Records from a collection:
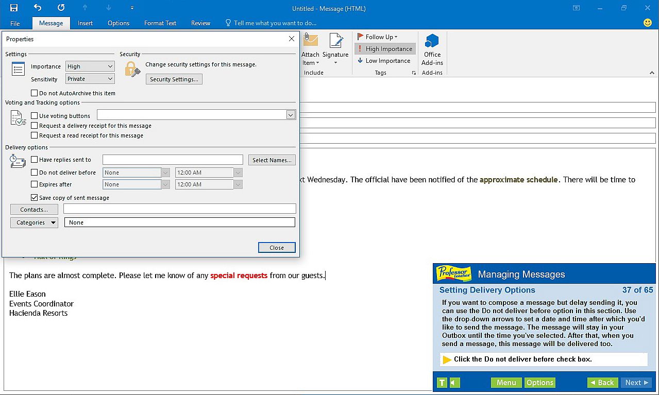Click the Office Add-ins icon
This screenshot has height=395, width=659.
pyautogui.click(x=432, y=41)
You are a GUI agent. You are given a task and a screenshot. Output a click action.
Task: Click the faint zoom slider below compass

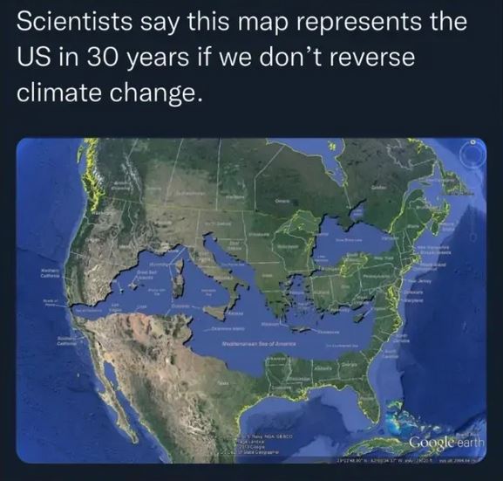click(x=472, y=237)
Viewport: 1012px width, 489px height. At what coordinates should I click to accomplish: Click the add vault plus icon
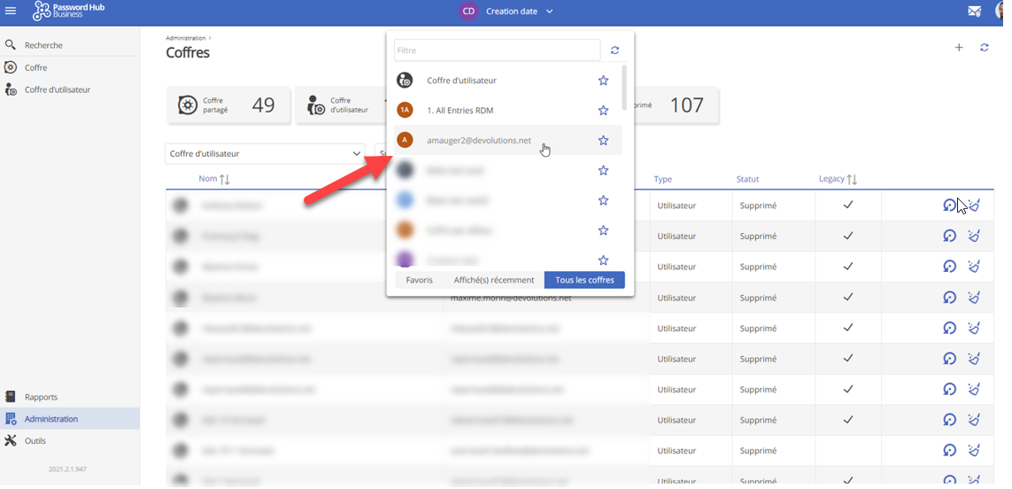click(958, 48)
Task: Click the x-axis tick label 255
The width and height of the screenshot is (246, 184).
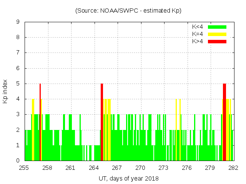Action: 24,168
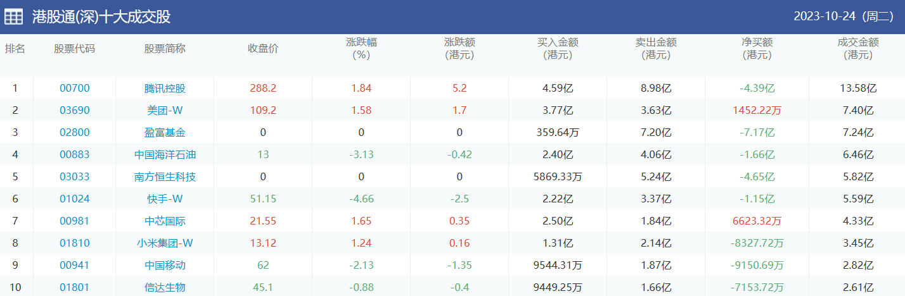Viewport: 905px width, 296px height.
Task: Click the 成交金额 column header
Action: 858,49
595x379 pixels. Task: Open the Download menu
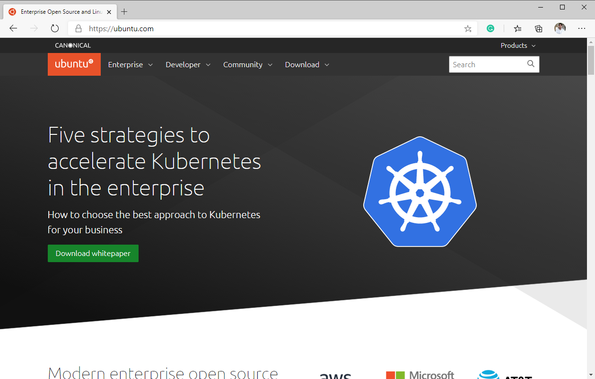(307, 65)
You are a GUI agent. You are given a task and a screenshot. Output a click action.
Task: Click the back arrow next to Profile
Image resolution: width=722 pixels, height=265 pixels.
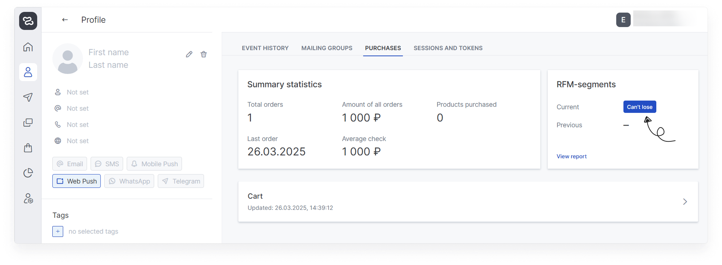click(x=65, y=20)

Exercise description: With the pictures left out, write out exactly the lines from the line containing "Viewport: 1012px width, 489px" through the last line of the entries above, both ends included, and no others.

Task solution:
Viewport: 1012px width, 489px height. At what coordinates should I click to accomplish: Click the add vault plus icon
click(958, 48)
Task: Click the x-axis tick label 255
The width and height of the screenshot is (246, 184).
Action: 24,168
Viewport: 905px width, 296px height.
Task: Click the 成交金额 column header
Action: 858,49
595x379 pixels. Task: Open the Download menu
(307, 65)
You are a GUI agent. You are given a task and a screenshot. Output a click action.
Task: Click the back arrow next to Profile
Image resolution: width=722 pixels, height=265 pixels.
click(x=65, y=20)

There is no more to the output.